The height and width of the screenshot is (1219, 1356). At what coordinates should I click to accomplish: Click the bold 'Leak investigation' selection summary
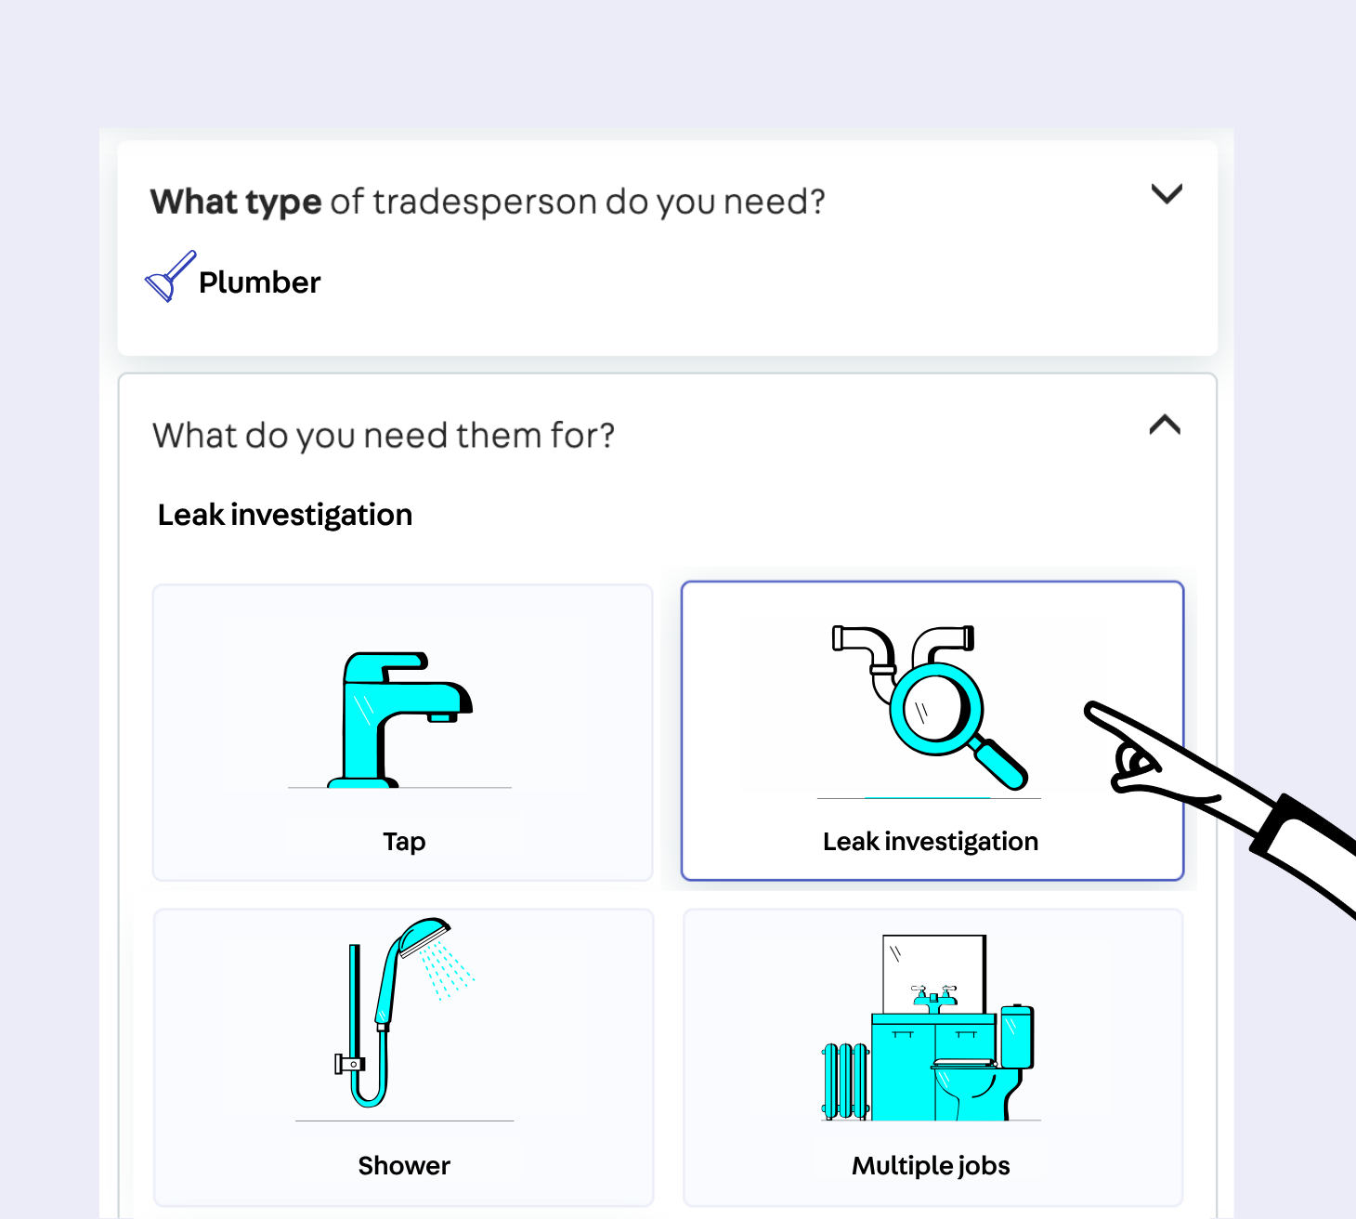(x=285, y=515)
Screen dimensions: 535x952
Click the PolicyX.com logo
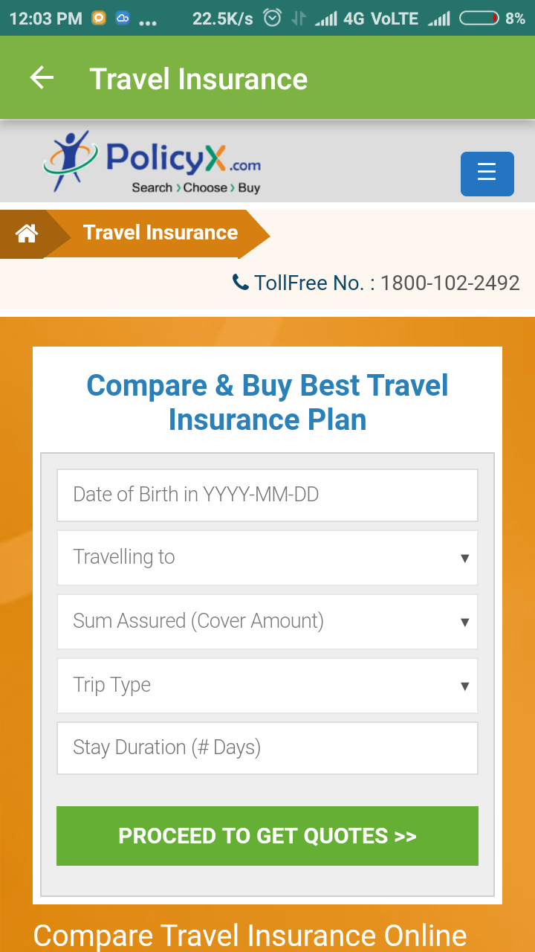coord(152,161)
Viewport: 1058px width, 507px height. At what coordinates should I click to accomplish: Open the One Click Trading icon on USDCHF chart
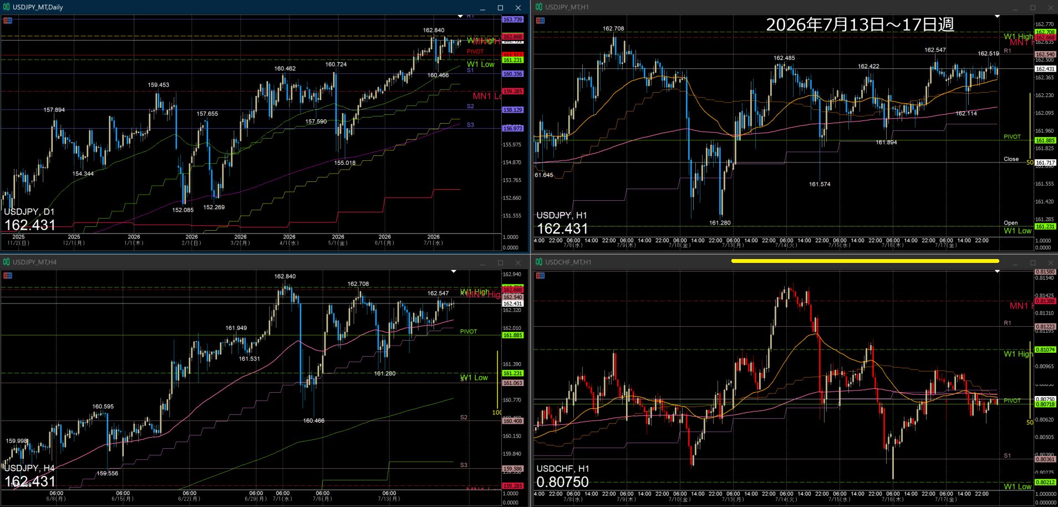(540, 276)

● ● ● ● ● ● ●

A word-for-word copy is required of the lines above from the line with "Viewport: 1058px width, 507px" through the last line of the data; no other lines and no pictures belong in it.

Viewport: 1058px width, 507px height. At what coordinates should I click to accomplish: Open the One Click Trading icon on USDCHF chart
(540, 276)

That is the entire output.